» **EXTRACTED ENTRIES**:

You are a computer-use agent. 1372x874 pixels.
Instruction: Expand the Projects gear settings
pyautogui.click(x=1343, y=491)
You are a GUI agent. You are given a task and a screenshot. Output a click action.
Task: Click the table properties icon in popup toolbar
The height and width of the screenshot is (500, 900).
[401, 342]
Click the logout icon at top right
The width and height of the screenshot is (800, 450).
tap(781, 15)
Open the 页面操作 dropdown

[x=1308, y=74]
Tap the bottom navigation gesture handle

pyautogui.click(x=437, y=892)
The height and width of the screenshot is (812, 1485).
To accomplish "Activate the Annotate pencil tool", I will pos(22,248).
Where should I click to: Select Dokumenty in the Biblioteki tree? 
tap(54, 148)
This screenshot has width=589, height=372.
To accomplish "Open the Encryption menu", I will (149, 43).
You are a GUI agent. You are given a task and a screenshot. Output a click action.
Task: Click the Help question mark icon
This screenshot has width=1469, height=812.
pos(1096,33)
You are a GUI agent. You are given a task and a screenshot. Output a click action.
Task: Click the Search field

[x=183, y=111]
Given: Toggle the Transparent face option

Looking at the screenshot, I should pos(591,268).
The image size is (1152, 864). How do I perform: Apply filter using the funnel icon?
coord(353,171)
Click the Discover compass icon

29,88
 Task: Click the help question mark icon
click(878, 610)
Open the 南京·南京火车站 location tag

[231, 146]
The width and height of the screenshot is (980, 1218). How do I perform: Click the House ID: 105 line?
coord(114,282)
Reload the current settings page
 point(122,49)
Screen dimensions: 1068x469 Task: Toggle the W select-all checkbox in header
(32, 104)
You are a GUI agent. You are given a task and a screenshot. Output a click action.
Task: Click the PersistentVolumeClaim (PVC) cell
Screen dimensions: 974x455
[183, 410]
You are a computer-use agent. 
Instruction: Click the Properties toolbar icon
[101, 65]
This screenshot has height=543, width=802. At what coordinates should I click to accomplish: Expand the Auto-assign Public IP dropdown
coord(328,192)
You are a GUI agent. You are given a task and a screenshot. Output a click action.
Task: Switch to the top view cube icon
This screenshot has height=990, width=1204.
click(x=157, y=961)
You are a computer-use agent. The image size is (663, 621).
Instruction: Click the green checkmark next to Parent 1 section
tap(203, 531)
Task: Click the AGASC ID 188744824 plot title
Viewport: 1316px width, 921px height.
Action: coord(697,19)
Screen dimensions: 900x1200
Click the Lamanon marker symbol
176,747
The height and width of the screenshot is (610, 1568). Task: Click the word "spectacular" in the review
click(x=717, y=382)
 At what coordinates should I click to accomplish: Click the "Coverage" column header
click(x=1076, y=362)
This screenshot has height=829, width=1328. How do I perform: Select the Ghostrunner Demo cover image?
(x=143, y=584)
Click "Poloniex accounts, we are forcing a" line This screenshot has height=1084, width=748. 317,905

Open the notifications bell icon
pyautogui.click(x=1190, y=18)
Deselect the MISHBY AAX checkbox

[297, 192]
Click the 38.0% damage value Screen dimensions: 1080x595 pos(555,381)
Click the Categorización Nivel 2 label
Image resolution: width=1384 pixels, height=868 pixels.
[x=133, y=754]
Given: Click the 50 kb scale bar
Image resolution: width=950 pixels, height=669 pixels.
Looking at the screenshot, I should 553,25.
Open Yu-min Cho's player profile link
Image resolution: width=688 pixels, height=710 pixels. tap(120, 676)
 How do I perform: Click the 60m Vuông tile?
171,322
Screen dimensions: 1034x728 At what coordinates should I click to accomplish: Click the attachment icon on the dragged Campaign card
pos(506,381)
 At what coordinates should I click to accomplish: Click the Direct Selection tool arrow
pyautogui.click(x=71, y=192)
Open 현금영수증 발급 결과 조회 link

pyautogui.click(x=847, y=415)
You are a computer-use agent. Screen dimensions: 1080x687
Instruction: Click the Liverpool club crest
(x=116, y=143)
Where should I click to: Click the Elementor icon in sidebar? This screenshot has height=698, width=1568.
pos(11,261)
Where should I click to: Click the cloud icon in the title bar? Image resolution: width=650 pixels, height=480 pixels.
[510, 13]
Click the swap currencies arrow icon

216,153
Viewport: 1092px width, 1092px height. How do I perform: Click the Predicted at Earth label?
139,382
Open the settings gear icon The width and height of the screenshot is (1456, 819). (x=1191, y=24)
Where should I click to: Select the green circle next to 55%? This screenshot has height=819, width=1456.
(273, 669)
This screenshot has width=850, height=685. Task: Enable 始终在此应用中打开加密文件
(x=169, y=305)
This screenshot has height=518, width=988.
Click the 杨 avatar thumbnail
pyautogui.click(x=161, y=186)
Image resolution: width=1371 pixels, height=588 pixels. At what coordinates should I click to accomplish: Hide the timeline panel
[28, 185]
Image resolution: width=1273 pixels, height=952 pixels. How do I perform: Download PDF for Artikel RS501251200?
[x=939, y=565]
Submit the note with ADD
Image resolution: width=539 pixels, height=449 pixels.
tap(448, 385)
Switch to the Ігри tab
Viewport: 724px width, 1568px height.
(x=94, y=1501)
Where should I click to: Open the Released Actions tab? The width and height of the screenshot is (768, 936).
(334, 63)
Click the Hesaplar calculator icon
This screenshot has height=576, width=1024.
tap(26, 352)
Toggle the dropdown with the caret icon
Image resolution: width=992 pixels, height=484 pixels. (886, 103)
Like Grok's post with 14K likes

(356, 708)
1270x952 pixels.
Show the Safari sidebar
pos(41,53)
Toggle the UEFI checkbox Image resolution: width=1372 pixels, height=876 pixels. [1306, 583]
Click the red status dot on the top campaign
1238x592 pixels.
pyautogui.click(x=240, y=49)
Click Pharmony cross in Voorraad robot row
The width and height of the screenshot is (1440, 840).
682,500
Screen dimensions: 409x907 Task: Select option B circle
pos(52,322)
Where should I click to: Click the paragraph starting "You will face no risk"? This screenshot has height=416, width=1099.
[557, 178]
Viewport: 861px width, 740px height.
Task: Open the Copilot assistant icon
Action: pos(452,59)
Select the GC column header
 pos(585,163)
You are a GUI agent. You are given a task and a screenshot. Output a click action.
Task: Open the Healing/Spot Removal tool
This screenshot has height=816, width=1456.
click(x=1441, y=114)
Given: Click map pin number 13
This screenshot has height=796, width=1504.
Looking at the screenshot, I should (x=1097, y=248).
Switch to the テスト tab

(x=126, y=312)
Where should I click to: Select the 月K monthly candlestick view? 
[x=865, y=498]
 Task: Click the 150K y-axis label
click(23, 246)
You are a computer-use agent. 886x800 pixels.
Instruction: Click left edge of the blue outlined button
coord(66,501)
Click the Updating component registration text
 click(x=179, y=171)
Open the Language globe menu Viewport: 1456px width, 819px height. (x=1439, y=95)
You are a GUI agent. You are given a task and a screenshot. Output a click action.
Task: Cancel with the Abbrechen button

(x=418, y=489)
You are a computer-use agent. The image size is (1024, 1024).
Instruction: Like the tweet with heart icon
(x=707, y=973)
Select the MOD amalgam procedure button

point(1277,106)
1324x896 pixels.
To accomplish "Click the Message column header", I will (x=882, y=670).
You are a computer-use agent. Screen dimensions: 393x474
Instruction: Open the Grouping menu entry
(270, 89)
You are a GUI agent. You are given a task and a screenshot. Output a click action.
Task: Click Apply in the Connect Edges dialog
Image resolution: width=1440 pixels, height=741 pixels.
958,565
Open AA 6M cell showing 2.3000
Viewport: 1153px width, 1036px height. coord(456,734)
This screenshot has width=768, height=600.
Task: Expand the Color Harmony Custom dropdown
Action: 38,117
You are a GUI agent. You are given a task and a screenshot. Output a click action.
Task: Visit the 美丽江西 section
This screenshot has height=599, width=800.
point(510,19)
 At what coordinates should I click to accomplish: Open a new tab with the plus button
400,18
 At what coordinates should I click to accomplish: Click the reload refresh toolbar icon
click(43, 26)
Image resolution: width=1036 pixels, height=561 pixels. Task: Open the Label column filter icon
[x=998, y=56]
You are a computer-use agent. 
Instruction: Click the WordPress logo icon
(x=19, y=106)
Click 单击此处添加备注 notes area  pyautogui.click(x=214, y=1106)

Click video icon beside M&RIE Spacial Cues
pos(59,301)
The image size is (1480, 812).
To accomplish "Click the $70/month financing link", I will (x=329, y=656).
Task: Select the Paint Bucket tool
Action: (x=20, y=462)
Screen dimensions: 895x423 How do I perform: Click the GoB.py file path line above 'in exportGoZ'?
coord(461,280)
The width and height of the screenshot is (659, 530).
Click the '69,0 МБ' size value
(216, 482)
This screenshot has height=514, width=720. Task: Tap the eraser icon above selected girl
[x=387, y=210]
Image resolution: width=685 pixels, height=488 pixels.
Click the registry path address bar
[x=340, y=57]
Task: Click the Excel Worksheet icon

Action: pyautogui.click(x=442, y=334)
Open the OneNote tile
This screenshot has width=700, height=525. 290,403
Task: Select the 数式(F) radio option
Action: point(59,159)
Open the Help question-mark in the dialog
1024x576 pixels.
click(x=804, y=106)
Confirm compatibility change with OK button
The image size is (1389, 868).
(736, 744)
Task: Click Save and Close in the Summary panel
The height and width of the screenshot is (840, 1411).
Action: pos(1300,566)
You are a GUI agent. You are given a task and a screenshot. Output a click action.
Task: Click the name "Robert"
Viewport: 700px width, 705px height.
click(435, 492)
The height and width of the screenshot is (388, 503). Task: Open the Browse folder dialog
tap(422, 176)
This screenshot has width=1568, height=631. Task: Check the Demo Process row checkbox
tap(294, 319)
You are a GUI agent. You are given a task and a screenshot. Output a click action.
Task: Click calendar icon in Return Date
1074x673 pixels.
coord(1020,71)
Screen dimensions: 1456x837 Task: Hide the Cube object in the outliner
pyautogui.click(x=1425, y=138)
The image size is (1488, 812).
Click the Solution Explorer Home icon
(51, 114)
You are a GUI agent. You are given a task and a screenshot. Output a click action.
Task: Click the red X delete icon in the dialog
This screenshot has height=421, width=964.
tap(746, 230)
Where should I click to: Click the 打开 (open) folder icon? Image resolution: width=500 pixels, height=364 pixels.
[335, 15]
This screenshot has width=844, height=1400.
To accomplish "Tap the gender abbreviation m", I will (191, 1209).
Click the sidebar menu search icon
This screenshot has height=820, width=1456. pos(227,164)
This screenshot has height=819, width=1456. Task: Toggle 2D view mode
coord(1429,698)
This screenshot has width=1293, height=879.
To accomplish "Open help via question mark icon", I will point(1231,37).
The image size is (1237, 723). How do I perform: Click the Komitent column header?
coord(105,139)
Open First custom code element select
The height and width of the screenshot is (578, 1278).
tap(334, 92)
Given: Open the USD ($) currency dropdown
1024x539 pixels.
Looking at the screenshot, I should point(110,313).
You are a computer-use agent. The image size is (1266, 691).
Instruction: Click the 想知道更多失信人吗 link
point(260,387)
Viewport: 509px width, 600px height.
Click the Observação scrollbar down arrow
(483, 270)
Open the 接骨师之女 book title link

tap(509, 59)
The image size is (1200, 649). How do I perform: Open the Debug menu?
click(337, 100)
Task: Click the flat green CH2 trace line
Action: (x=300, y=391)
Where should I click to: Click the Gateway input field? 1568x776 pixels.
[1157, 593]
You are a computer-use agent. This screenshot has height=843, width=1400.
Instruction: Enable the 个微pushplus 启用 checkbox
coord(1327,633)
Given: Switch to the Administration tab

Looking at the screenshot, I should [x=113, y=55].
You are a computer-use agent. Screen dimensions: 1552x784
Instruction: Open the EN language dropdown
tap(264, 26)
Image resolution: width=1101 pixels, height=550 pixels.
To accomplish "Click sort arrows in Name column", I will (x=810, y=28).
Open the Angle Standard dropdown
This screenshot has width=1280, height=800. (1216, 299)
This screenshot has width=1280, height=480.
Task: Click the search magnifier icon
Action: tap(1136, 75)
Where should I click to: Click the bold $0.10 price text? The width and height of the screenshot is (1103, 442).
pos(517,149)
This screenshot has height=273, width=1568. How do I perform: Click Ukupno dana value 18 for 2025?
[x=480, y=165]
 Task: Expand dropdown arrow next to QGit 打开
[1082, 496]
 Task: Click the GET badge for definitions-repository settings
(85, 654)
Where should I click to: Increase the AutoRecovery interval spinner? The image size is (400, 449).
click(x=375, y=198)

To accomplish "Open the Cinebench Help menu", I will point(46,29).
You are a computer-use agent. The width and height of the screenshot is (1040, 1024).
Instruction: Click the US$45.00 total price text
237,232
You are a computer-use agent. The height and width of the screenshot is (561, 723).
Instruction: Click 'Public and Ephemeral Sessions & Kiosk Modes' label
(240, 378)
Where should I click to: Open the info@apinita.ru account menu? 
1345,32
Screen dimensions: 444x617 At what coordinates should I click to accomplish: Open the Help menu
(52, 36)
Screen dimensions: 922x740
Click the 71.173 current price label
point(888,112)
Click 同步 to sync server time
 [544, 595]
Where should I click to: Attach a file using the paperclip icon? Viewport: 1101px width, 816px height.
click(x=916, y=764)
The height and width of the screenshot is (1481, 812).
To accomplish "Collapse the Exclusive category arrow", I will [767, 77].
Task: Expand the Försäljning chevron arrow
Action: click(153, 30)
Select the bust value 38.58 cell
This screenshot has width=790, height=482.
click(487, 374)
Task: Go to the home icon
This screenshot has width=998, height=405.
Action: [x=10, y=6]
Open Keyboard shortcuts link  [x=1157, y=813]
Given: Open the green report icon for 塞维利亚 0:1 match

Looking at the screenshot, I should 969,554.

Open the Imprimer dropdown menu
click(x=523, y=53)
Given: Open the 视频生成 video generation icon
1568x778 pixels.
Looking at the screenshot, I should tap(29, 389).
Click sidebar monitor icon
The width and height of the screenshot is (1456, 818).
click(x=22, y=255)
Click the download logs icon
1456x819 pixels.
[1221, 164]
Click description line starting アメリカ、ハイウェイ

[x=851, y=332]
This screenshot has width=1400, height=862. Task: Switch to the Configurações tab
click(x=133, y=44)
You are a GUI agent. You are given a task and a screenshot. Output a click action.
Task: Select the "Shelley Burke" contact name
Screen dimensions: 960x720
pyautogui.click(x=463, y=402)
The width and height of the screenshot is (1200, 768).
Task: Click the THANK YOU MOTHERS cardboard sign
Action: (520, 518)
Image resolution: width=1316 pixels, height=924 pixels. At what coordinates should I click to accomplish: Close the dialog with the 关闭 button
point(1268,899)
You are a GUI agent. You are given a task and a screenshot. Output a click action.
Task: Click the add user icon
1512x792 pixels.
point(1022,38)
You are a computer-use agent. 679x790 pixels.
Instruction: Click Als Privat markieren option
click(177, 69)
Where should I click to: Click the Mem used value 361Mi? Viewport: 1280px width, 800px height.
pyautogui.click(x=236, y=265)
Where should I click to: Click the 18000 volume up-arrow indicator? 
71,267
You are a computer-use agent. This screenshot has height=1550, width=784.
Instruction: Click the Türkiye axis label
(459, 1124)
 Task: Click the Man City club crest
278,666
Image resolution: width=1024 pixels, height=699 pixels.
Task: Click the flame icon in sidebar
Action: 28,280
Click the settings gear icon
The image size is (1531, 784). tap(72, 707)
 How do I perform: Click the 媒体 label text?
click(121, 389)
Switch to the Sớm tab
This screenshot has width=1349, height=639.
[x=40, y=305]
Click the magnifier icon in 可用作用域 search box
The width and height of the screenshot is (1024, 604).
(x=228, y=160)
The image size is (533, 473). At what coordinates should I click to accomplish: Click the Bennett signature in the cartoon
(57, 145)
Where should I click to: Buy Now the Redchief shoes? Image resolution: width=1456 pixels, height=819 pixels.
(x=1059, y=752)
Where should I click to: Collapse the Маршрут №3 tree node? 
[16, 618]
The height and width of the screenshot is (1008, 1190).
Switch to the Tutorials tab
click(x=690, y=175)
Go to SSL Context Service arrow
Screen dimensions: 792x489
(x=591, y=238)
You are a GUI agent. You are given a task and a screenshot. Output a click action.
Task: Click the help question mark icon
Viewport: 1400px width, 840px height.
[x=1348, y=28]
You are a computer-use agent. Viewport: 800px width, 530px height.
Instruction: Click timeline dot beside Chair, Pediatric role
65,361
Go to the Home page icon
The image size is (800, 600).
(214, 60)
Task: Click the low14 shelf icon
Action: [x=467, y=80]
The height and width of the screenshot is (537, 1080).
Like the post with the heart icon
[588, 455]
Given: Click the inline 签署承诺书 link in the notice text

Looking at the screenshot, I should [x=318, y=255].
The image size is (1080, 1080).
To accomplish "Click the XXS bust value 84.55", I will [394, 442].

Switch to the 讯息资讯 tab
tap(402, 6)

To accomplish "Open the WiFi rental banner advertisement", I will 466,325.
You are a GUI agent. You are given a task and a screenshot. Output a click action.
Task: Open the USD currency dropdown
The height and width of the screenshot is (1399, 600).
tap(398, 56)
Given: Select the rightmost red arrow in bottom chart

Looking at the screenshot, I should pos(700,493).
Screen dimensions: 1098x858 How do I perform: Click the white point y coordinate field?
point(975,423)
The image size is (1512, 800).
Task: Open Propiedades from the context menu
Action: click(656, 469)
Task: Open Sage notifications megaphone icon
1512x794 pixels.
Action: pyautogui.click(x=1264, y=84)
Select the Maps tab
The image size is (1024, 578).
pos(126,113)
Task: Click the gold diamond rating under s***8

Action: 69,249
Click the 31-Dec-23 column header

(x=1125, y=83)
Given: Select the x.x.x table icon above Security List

» **YOUR OBJECTIVE**: Pull out every line of the data above that contains the string "toolbar".

» **COMPLETED EXERCISE**:
Task: Click the table properties icon in popup toolbar
Instruction: Click the Properties toolbar icon
 At what coordinates should I click to accomplish: Click the reload refresh toolbar icon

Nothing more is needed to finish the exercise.